Where possible, surgery is the main treatment for meningioma. In many cases, meningiomas are removed completely without any further treatment. If the surgeon cannot remove the tumour completely, they may suggest you have radiotherapy to get rid of any remaining cells.

Your surgeon will explain what the operation will involve. They will talk to you about the complications and risks.

It can take a while to recover after surgery so it’s important to take good care of yourself. Get plenty of rest, try to eat well and follow the advice given by your surgeon and specialist nurse.

Some people may need extra support to help with their recovery. This may be from a physiotherapist who can help you to improve your balance, walking or strength. Occupational therapists can provide equipment and help you be more independent. Other services such as speech therapy or psychological support are also available.

Sometimes an operation is not possible. This may be because the position of the tumour makes it too difficult to reach and surgery would not be safe. Radiotherapy can be used instead.

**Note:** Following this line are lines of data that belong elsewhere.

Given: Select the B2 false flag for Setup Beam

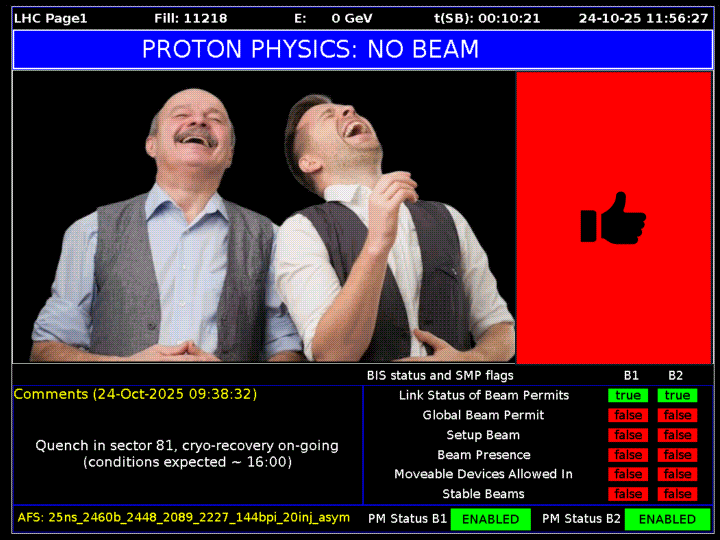Looking at the screenshot, I should point(677,435).
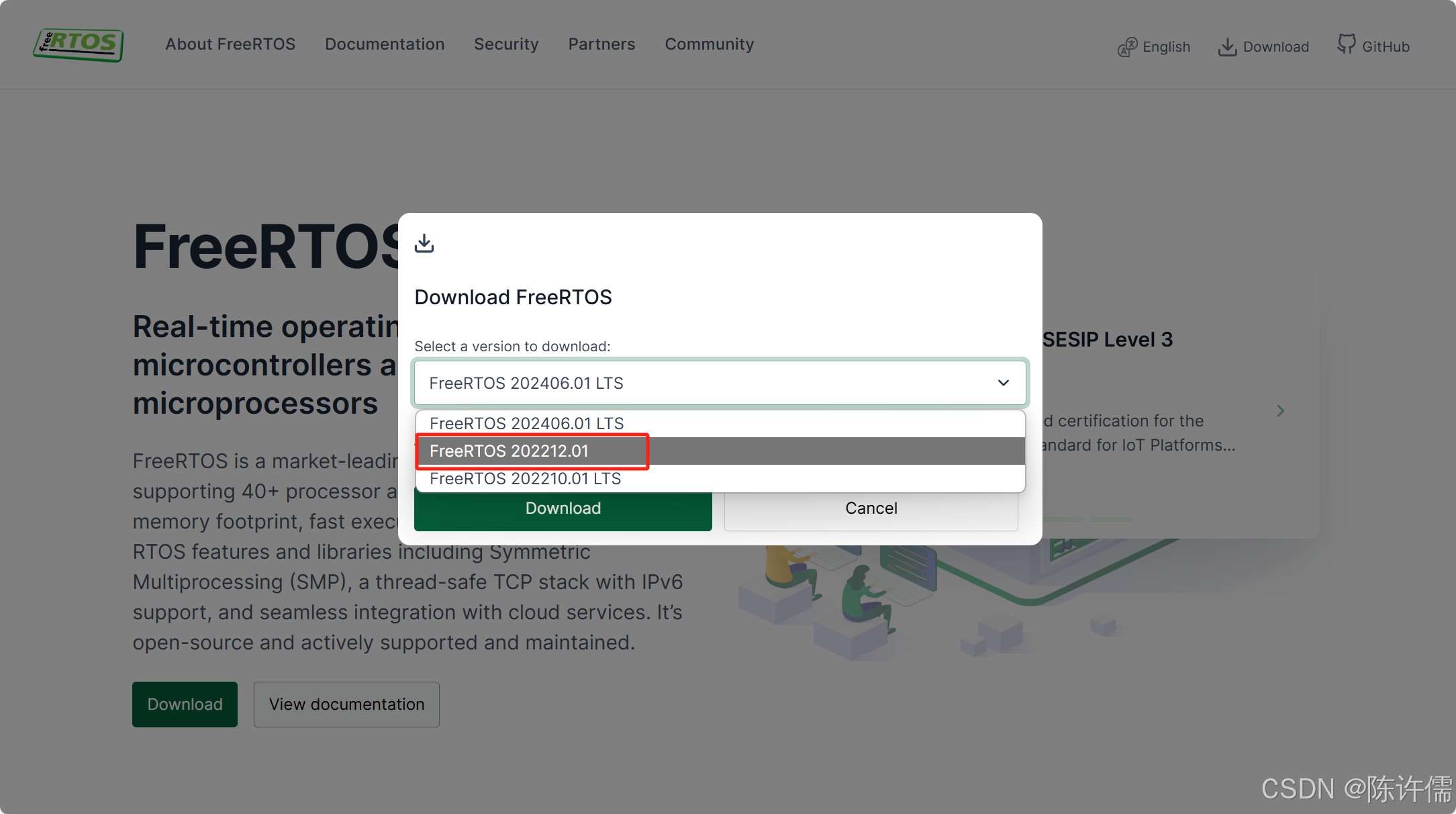Open the Security page
The image size is (1456, 814).
[x=506, y=44]
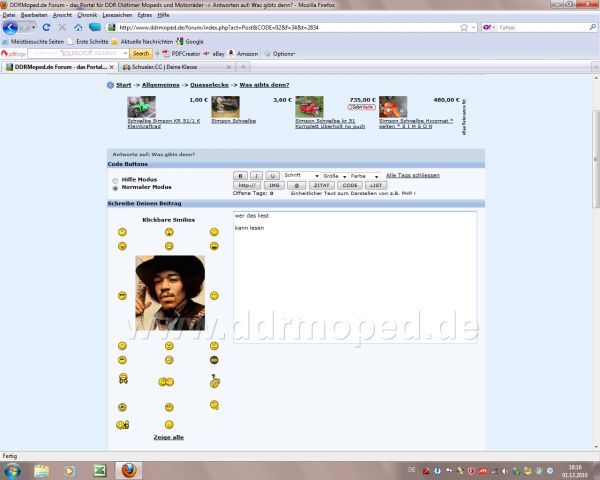This screenshot has height=480, width=600.
Task: Click the Alle Tags schliessen link
Action: (x=412, y=175)
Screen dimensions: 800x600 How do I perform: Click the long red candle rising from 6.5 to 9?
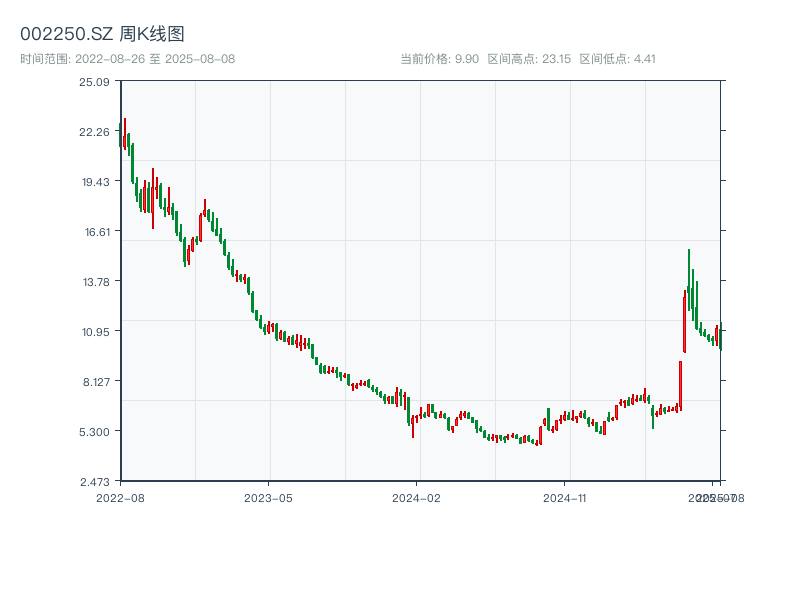680,385
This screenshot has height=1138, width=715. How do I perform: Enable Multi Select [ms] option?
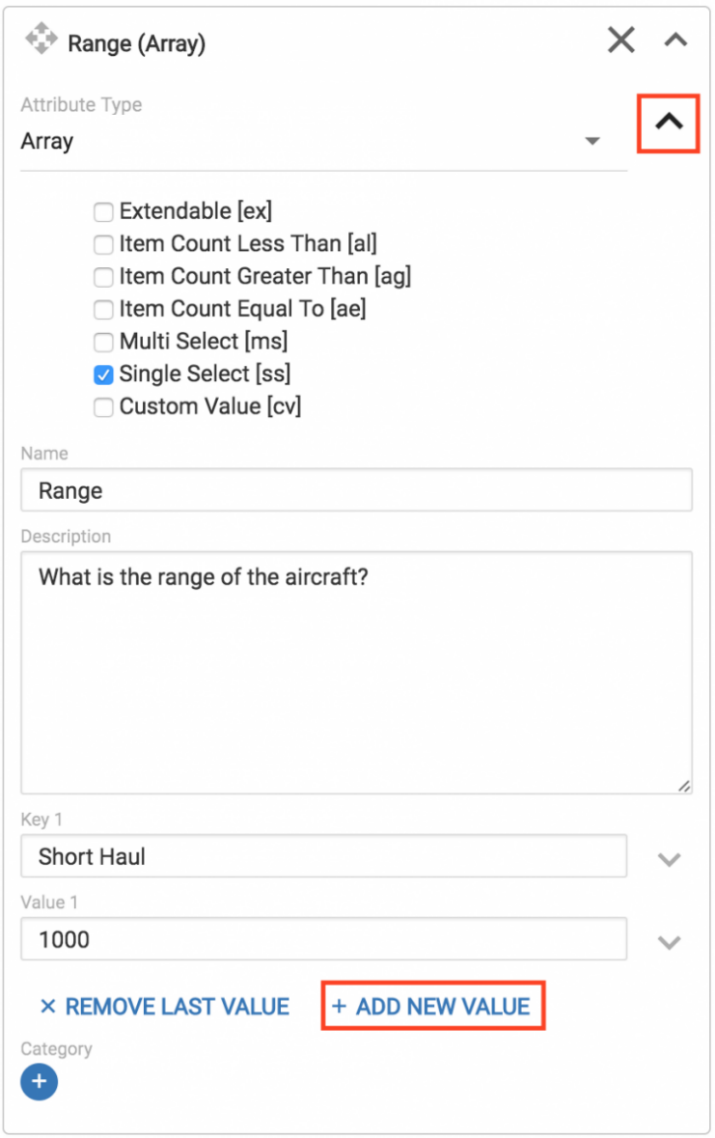point(104,342)

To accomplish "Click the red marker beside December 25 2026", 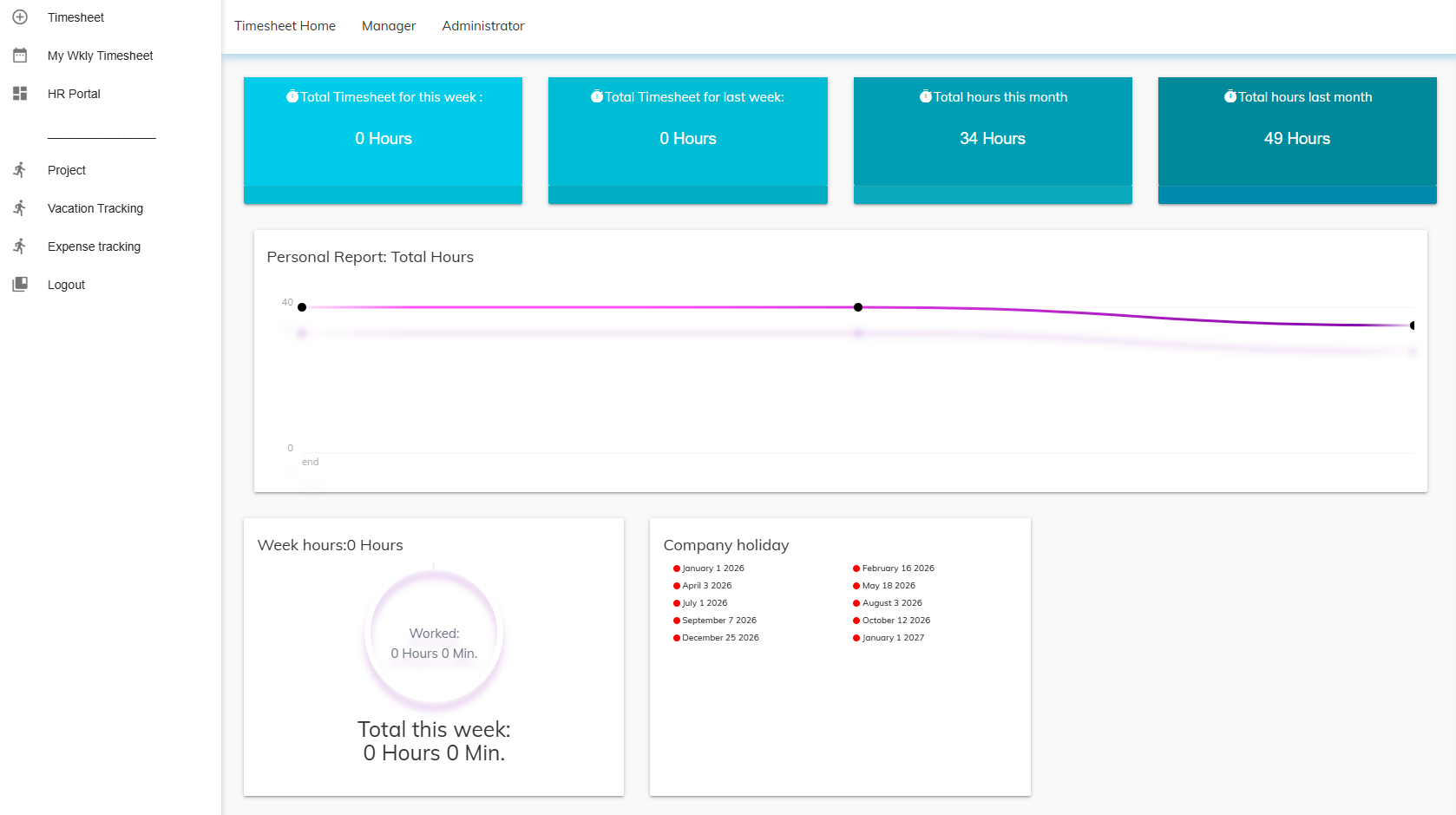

Radiotherapy treatment uses high-energy rays to destroy the tumour cells. Your cancer doctor (oncologist) will tell you how long your treatment will last for and the type of radiotherapy you will have.

Radiotherapy may be used:

  • on its own when surgery is not possible
  • after surgery for benign meningiomas that cannot be completely removed.
  • after surgery to reduce the chance of a meningioma coming back.

Sometimes doctors use a type of radiotherapy called stereotactic radiotherapy. Targeted beams of radiotherapy are given from different angles and cross at the point of the tumour. This allows larger doses of to be given precisely to the tumour and very low doses to the surrounding tissues. Stereotactic radiotherapy can be given as individual sessions over a number of weeks. Another technique called radiosurgery (or gamma knife treatment) can also be used. It doesn’t involve any surgery. You have it in one session over a few hours. You may have radiosurgery if you have a small tumour.

We have more detailed information about stereotactic surgery.


Chemotherapy is the use of anti-cancer (cytotoxic) drugs to destroy cancer cells. It is rarely used to treat meningiomas.

Treatments to control symptoms

Steroids help to reduce the swelling around a tumour. You may be given them after surgery or radiotherapy. Some of the side effects include indigestion, weight gain, restlessness, agitation and sleep disturbance. Let your doctor or nurse know if these are causing problems or you notice any other effects. Taking steroids with food can help reduce indigestion.

If you have seizures (fits), you will be given drugs called anticonvulsants to help prevent them.

It’s very important to take these drugs exactly as your specialist doctor has prescribed them.


You may not be allowed to drive for a period of time, depending on the treatment you have had and if you have had any seizures (fits). Although this can be upsetting, it’s important to follow the advice you are given. Your doctor will ask you to contact the Driver & Vehicle Licensing Agency (DVLA). It is your responsibility to contact the DVLA. Your doctor or nurse will explain what you need to do.